▶ **Assignment**:
Whenever a line below includes the string "green", show it.

>>>>>

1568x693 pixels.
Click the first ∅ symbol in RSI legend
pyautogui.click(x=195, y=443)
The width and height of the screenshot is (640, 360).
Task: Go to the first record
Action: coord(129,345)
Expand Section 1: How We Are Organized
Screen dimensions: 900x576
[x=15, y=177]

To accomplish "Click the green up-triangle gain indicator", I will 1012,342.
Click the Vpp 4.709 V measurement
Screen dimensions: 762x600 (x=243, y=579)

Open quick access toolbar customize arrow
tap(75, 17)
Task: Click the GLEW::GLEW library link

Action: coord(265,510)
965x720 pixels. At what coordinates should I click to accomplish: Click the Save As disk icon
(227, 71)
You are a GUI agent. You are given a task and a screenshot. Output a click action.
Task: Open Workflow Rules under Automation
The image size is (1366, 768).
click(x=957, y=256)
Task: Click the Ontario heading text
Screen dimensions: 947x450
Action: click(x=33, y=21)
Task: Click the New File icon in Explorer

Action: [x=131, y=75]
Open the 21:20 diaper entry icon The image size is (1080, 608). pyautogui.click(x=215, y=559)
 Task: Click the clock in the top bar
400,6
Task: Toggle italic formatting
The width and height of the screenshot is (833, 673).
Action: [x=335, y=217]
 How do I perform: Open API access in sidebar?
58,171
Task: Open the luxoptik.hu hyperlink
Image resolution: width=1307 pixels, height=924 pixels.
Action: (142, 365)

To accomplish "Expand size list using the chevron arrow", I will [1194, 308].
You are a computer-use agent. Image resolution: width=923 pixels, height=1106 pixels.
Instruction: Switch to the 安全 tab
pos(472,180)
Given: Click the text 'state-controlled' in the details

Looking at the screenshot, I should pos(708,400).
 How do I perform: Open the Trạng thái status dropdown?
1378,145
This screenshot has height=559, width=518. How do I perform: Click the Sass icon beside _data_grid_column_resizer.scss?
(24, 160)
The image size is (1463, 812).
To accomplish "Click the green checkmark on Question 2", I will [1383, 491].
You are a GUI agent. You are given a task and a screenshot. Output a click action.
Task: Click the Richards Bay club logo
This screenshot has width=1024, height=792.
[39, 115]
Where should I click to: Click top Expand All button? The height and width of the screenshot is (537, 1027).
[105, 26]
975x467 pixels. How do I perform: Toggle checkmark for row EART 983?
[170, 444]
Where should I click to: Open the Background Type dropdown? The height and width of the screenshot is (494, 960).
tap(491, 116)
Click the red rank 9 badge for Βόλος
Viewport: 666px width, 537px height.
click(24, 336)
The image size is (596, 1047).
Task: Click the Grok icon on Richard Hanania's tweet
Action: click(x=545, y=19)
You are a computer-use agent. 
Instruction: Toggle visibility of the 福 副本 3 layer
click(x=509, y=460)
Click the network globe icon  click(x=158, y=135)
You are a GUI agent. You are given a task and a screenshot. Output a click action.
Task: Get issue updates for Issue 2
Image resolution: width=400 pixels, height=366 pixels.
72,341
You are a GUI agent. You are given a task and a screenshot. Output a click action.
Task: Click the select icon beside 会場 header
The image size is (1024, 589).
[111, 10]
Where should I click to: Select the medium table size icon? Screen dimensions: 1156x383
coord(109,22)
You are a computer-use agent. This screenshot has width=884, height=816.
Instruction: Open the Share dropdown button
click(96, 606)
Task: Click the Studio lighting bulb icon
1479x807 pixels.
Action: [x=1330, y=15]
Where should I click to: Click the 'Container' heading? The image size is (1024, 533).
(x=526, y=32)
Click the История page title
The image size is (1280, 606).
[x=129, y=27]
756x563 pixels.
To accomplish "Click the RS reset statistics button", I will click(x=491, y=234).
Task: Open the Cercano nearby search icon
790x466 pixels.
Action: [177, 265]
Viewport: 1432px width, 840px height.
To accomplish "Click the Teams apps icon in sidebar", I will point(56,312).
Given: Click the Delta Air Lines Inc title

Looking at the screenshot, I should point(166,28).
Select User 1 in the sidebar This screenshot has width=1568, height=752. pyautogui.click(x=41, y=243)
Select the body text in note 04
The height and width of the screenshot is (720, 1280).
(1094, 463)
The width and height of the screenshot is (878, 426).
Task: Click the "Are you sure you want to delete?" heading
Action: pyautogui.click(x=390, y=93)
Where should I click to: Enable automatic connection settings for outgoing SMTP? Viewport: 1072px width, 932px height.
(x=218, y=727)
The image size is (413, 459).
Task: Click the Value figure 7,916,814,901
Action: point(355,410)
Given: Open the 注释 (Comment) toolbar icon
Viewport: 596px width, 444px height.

<<<<<

▶ **Answer for the task**:
To accomplish "Click the green up-triangle gain indicator", I will 1012,342.
To accomplish "Click the green checkmark on Question 2", I will [1383, 491].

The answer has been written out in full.